▶ [Excerpt provided]:

Your move now, Mr. Trump.
Just saying.
Fred Imbert of CNBC wrote:Stocks fell sharply Tuesday as traders worried about a bond market phenomenon signaling a possible economic slowdown. Lingering worries around U.S.-China trade also sent jitters down Wall Street.
The Dow plunged more than 700 points, led by losses in Caterpillar. The S&P 500 sank 2.8 percent to trade below its 200-day moving average as the financials sector lagged. Utilities was the only positive sector in the S&P 500, rising 0.9 percent. The Nasdaq tumbled 3.3 percent.
"You can see the utilities positive on the day, but financials are getting hammered on the flatter curve while industrials are likely down on the tariffs headlines," said Jack Ablin, founding partner of Cresset Wealth.
The yield on the three-year Treasury note surpassed its five-year counterpart on Monday. When a so-called yield curve inversion happens — short-term yields trading above longer-term rates — a recession could follow, though it is often years away after the signal triggers.
Long-term rates fell to session lows around midday in New York while short-term yields were little changed.
"We started the day at 2.95 percent. Just a couple minutes before noon, the 10-year yield went from a 2.94 to a 2.92 percent yield. That doesn't sound like much but that's closer to a yield inversion and that's adding to the overall pressure in the stock market," said Robert Pavlik, chief investment strategist at SlateStone Wealth.
Jeffrey Gundlach, CEO of Doubleline Capital, told Reuters this inversion signals that the economy "is poised to weaken."

Items from a collection
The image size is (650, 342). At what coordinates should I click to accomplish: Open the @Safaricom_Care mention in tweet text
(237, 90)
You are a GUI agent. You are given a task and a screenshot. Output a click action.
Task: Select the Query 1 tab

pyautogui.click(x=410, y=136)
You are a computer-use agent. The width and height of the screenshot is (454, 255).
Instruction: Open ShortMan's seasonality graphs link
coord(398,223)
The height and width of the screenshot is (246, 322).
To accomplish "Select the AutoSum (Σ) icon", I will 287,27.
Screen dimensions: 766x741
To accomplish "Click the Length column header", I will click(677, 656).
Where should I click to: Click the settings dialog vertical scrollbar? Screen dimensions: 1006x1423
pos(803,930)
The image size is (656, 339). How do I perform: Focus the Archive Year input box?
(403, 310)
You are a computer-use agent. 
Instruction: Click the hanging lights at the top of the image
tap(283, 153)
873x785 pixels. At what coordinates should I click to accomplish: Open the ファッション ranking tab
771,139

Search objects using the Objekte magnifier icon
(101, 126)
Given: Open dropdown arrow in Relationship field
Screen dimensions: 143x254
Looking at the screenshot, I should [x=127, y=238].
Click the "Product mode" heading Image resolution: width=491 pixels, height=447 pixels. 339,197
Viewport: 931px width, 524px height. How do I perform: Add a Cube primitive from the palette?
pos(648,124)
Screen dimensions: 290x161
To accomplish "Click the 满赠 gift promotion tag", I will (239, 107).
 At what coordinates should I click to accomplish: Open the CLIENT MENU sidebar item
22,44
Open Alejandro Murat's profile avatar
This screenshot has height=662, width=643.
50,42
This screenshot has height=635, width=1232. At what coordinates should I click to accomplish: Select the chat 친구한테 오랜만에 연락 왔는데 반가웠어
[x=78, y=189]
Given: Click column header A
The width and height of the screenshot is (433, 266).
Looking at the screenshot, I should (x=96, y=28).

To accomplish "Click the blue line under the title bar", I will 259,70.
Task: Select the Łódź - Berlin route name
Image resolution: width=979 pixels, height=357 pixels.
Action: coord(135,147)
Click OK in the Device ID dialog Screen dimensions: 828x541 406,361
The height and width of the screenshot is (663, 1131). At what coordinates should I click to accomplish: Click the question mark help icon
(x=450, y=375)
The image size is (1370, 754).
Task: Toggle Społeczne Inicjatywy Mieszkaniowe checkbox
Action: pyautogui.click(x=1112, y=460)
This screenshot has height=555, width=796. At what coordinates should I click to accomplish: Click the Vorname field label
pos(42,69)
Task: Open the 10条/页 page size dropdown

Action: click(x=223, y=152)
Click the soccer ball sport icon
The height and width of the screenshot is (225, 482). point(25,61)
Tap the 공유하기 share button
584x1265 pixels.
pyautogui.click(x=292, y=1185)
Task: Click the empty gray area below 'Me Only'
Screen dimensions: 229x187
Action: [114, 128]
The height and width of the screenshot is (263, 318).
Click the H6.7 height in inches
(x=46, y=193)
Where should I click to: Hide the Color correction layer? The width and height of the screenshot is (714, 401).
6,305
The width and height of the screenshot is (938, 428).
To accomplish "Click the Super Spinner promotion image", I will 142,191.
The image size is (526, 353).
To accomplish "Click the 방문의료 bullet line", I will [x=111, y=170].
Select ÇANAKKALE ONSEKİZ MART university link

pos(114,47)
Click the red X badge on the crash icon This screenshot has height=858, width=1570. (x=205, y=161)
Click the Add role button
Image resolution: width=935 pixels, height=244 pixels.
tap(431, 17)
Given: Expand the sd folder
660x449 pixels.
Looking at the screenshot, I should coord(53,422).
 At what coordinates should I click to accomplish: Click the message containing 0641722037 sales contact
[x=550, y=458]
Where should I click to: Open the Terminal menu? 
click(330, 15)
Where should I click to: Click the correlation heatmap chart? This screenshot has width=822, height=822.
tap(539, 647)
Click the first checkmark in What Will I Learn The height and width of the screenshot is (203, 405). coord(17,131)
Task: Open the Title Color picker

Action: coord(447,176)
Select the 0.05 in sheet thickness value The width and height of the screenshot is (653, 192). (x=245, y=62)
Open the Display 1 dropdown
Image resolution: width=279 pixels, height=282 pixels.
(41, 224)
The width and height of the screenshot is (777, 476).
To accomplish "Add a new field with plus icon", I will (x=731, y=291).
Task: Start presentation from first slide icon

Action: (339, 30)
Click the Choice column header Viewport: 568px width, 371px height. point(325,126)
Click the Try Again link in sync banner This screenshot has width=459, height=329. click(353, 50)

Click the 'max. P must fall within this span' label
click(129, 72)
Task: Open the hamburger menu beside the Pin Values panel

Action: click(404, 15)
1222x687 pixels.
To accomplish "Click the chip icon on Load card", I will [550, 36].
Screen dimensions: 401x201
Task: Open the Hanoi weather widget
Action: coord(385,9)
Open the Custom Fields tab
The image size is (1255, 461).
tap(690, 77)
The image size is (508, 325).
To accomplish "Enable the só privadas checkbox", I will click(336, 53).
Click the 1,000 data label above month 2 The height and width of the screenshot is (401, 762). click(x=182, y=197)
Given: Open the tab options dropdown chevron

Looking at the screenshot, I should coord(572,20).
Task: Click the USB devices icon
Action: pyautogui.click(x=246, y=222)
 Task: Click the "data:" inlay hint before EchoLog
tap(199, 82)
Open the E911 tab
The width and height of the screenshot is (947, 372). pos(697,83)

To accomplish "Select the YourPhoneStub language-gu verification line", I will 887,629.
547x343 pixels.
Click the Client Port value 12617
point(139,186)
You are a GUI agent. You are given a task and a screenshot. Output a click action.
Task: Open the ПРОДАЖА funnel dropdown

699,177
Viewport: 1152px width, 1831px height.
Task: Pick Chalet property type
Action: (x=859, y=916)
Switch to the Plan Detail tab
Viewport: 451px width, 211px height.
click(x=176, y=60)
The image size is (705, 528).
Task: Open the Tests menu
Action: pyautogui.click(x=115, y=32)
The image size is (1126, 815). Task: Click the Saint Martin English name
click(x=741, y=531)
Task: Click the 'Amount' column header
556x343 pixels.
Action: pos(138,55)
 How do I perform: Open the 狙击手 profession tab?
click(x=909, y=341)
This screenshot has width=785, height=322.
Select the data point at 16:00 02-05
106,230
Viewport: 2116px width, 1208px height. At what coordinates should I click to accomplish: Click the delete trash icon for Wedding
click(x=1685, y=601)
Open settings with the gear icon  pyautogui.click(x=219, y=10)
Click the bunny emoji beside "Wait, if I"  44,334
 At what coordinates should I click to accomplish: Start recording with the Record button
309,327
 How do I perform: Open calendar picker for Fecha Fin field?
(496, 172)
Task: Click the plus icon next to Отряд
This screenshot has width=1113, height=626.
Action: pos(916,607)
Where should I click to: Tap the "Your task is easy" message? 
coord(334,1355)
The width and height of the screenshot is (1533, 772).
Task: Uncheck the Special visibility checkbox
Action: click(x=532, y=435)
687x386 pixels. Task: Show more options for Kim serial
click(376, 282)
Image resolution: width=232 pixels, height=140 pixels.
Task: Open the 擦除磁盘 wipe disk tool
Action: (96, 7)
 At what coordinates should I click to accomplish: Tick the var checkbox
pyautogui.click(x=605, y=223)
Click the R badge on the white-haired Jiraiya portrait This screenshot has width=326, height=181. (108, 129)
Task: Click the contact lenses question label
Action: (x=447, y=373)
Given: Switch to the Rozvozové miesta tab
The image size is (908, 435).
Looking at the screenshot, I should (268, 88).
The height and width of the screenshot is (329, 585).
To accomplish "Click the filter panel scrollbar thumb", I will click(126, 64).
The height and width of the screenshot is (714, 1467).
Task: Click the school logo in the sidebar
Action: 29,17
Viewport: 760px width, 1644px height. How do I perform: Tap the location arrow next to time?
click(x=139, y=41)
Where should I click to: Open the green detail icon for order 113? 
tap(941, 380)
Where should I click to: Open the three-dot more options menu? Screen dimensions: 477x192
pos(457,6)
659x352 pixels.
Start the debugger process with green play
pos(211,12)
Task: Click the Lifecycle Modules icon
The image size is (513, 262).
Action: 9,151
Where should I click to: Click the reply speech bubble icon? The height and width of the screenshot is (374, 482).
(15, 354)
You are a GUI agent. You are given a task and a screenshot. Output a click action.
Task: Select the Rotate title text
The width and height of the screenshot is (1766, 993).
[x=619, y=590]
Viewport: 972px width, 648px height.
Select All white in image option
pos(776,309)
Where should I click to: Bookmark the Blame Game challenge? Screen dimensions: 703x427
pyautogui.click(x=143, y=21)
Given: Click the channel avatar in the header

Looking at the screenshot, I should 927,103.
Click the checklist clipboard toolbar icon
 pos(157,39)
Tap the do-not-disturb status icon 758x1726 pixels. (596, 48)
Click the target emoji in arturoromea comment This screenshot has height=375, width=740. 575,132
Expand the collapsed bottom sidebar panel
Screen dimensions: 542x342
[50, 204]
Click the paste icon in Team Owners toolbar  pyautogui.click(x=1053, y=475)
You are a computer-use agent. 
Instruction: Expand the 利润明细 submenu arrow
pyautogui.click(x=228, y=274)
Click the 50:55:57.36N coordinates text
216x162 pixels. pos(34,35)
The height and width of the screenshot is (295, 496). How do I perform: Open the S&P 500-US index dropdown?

▶ [Task goal]:
Rewrite the stretch of the market report from "Your move now, Mr." through "tumbled 3.3 percent.", changing "tumbled" to "slid". Answer using only the market report.

▶ [Response]:
Your move now, Mr. Trump.
Just saying.
Fred Imbert of CNBC wrote:Stocks fell sharply Tuesday as traders worried about a bond market phenomenon signaling a possible economic slowdown. Lingering worries around U.S.-China trade also sent jitters down Wall Street.
The Dow plunged more than 700 points, led by losses in Caterpillar. The S&P 500 sank 2.8 percent to trade below its 200-day moving average as the financials sector lagged. Utilities was the only positive sector in the S&P 500, rising 0.9 percent. The Nasdaq slid 3.3 percent.